Thứ Hai, 17 tháng 3, 2014

Fear of flying


A passenger takes pictures of a Malaysia Airlines plane at the Kuala Lumpur International Airport March 16, 2014. Reuters
HANOI, Vietnam – As the world ponders the fate of Malaysia Airlines flight MH370, allow me to share a strange true tale from the annals of American crime.
It happened in 1976 in the northern California town of Chowchilla.  A school bus loaded with 26 children and their driver was stopped by three gunmen, who forced their hostages into waiting vans. 
The bad guys hid the bus and drove captives to a quarry, forcing them into the cargo hold of a larger truck parked in a ditch and concealed with dirt.
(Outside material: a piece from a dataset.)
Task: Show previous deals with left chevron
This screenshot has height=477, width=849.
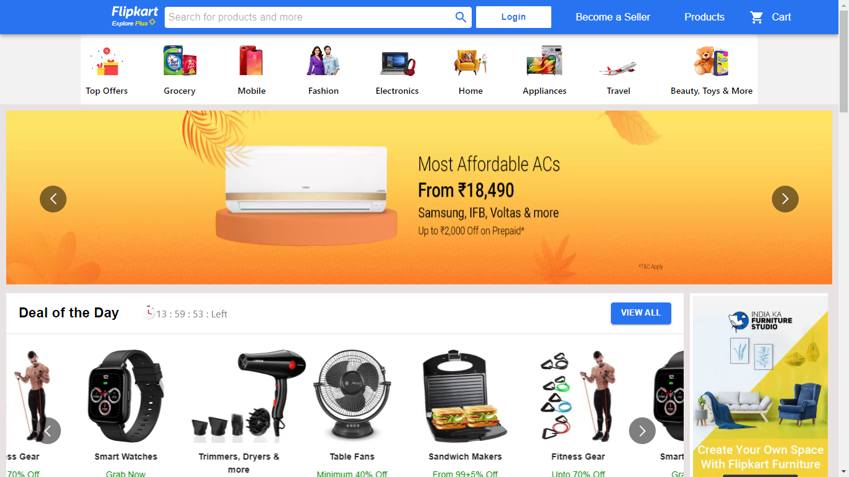Action: [x=47, y=430]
Sixteen hours after the abduction, after stacking mattresses left inside the truck, the bus driver and some older students pried open a hatch on the roof.
The man’s sketchy memory of license plates enabled police to identify and track down three suspects. All three were sentenced to life in prison.
So, can anyone really be faulted for hoping and praying that the mystery of MH370 could have a happy ending? Isn’t it at least plausible that the passengers are not in the bottom of the Indian Ocean but perhaps spirited to one of those countries that ends with “stan,” as the pawns of a diabolical plot?
Okay, the odds seem only slightly less fantastic than an abduction by aliens from outer space or a rip in the space-time continuum.
And yet, and yet.
Hope abides and searches for the plausible. Those of us without a personal connection to MH370 may empathize and ponder the mystery. It is also a reminder that we live in an extraordinary age of air travel.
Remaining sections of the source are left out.